Abe's 3 ways to fix Japan's economy

With its economy contracting, Japan's much-heralded, three-pronged Abenomics revival plan is beginning to look like a two-legged stool.

The latest evidence came Monday with a surprise drop in Japan's gross domestic product, which fell at an annual rate of 1.6 percent in the third quarter after plunging 7.3 percent in the second quarter. That followed a rise in the national sales tax, which clobbered consumer spending.

That wasn't the plan when Japanese Prime Minister Shinzo Abe was elected in 2012 on a pledge to revive Japan's long-moribund economy, the world's third-largest. He promptly announced that he had three arrows in his quiver to meet that target.

The first involved aggressive monetary stimulus in the form of a stepped up bond-buying program by the Bank of Japan known as quantitative easing. Originally deployed by the Japanese central bank in 2001, U.S. central bankers adopted the strategy in 2008 to offset the credit crunch created by a global financial panic.

To further spur growth, Abe's second arrow called for massive government borrowing and spending; more than $100 billion was announced two years ago.
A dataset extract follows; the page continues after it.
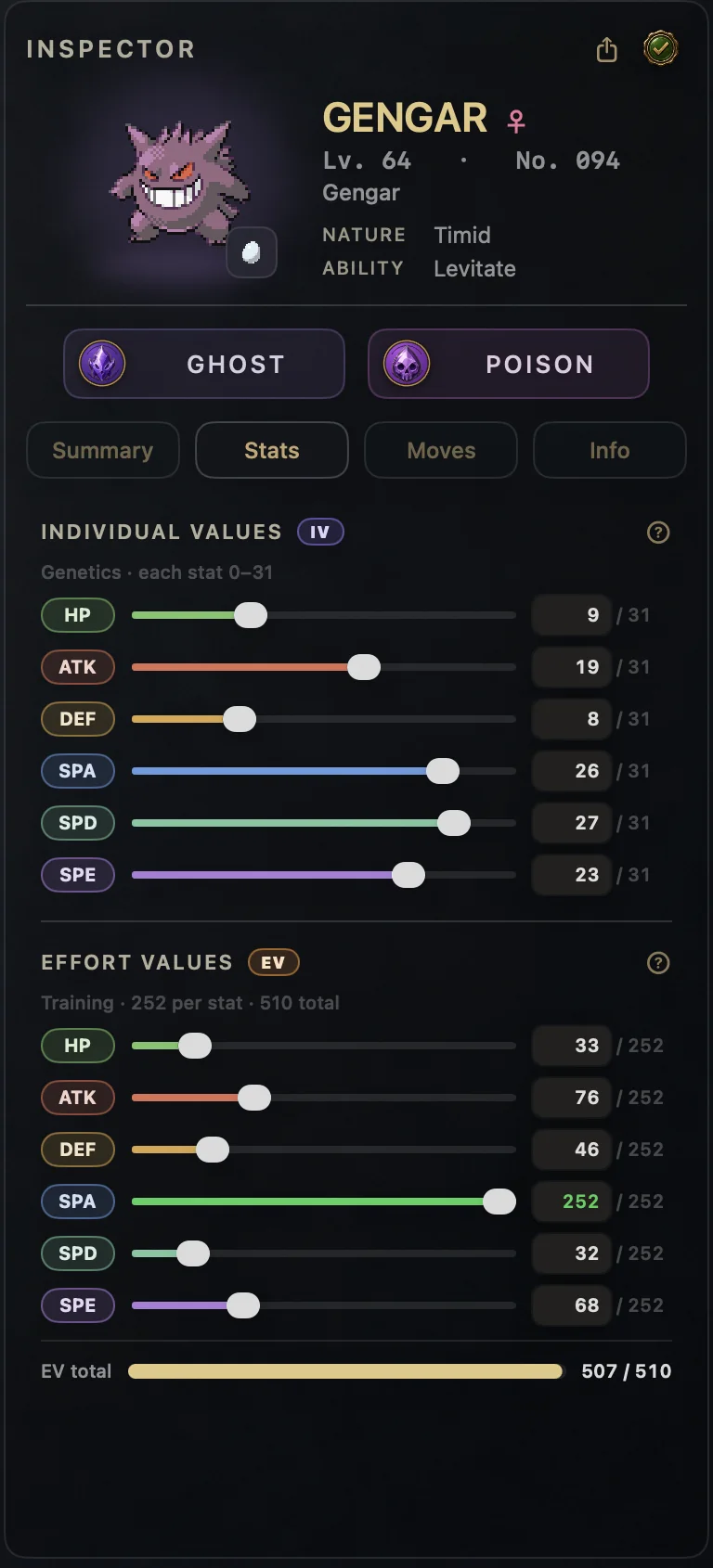This screenshot has height=1568, width=713.
Task: Switch to the Summary tab
Action: (x=103, y=450)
The plan also called for borrowing roughly half that amount, further swelling a debt pile that is now more than twice the size of Japan's gross domestic product.
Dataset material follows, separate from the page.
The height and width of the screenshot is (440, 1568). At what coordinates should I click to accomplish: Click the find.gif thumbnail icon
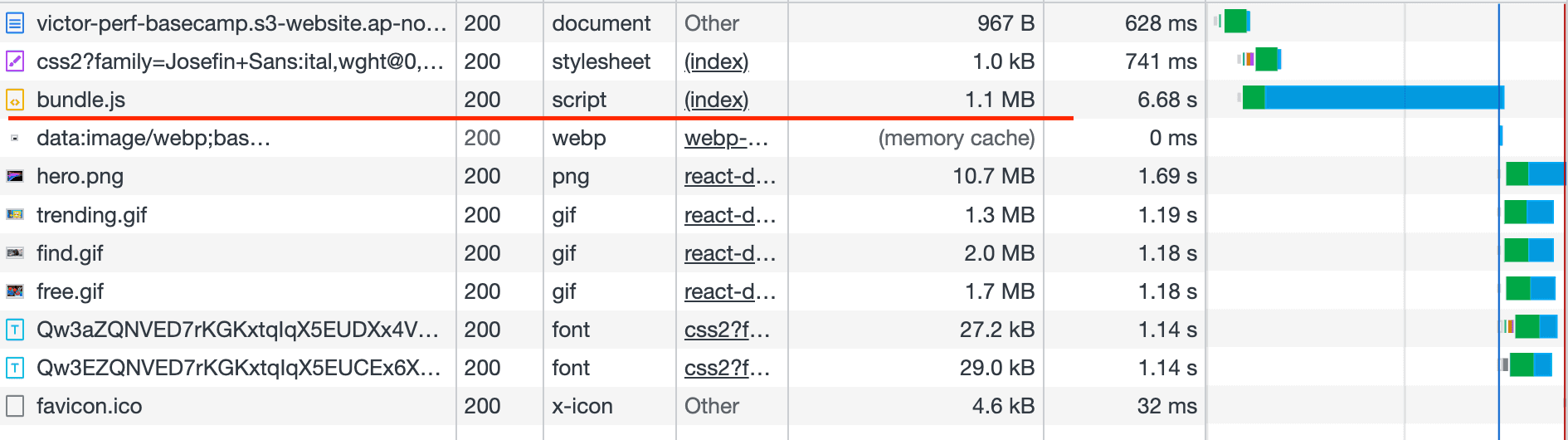(x=15, y=253)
But the world has been waiting for Abe to unleash the "third arrow," a package of structural reforms critical to any revival.

Now, news of Japan's economic contraction comes amid signs that outside the U.S. the global economy is slowing. Once-rapid expansion in China and the developing world has cooled. Europe remains mired in an economic slog burdened by piles of bad debts weighing on its banking system.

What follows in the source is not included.